Brasil barra missão dos EUA para questionar eleições e nega visto a enviados do governo Trump

Itamaraty recusou entrada de dois funcionários do Departamento de Estado após concluir que visita poderia ser usada para lançar dúvidas sobre a integridade do sistema eleitoral brasileiro

Da Redação

O governo brasileiro negou os pedidos de visto de dois integrantes do Departamento de Estado dos Estados Unidos que pretendiam viajar ao Brasil para reuniões relacionadas ao processo eleitoral. A decisão foi tomada pelo Ministério das Relações Exteriores (Itamaraty), que avaliou haver risco de a visita ser instrumentalizada politicamente para questionar a credibilidade das eleições presidenciais de outubro.

A medida representa um novo capítulo na tensão diplomática entre Brasília e Washington, intensificada desde o retorno de Donald Trump à Casa Branca e em meio ao processo eleitoral brasileiro.

Quem são os funcionários barrados

Os pedidos de visto foram apresentados para Riley M. Barnes, secretário-assistente do Departamento de Estado, e Samuel Samson, subsecretário-assistente da mesma pasta.

Segundo informações divulgadas inicialmente pelo The Washington Post e confirmadas por fontes diplomáticas brasileiras, os dois planejavam visitar o Brasil nas próximas semanas para reuniões com autoridades ligadas ao processo eleitoral.

Por que o Itamaraty negou os vistos

De acordo com fontes do governo brasileiro, o Itamaraty concluiu que a missão poderia servir para alimentar narrativas de desconfiança sobre o sistema eleitoral brasileiro.

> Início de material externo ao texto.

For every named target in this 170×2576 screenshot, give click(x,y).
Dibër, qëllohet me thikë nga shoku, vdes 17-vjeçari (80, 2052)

A avaliação ocorreu após informações indicando que integrantes do governo Trump pretendiam levantar questionamentos sobre a confiabilidade das urnas eletrônicas e sobre a condução das eleições brasileiras. A decisão de negar os vistos foi tomada antes mesmo da ampla divulgação pública do caso.

Segundo uma fonte diplomática ouvida pela AFP, o governo também considerou o contexto político da visita. Chamou atenção o fato de os pedidos de visto terem ocorrido praticamente ao mesmo tempo em que Flávio Bolsonaro se reuniu com diplomatas estrangeiros para questionar a segurança do sistema eleitoral brasileiro.

Temor de interferência estrangeira

Na avaliação do governo brasileiro, a visita extrapolaria os mecanismos tradicionais de observação eleitoral internacional.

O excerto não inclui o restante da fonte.